:: Excerpted data

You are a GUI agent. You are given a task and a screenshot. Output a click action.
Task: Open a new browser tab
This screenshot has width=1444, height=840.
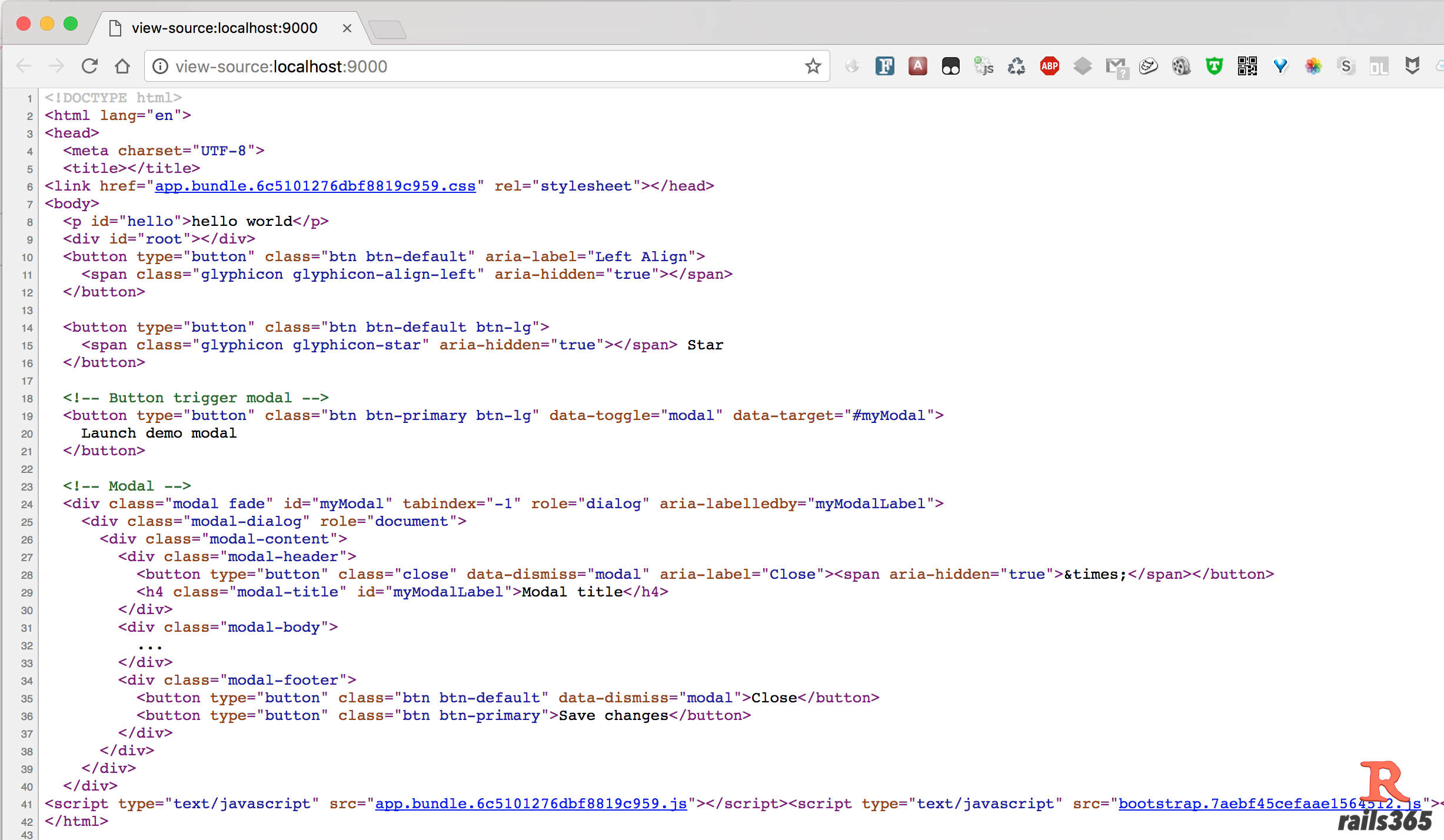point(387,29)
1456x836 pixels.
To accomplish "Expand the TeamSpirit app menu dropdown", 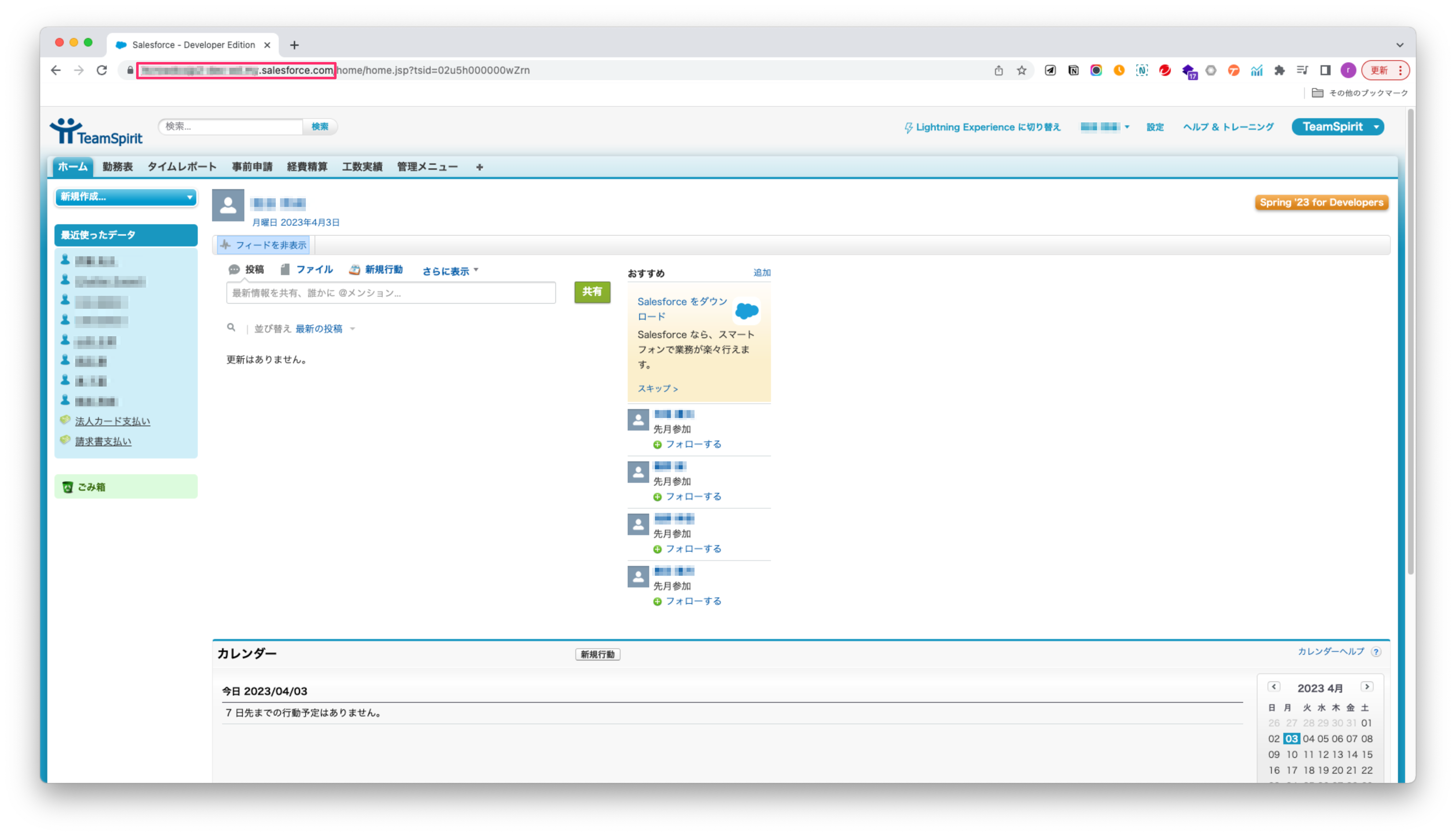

::::

■ What you should do
Here the job is to print all the data exactly, skipping any image.

■ Answer to this exercise
You are a GUI agent. You are given a task and a screenshot. Output a click action.
Task: Open a new browser tab
This screenshot has width=1444, height=840.
point(387,29)
1456x836 pixels.
To accomplish "Expand the TeamSpirit app menu dropdown", 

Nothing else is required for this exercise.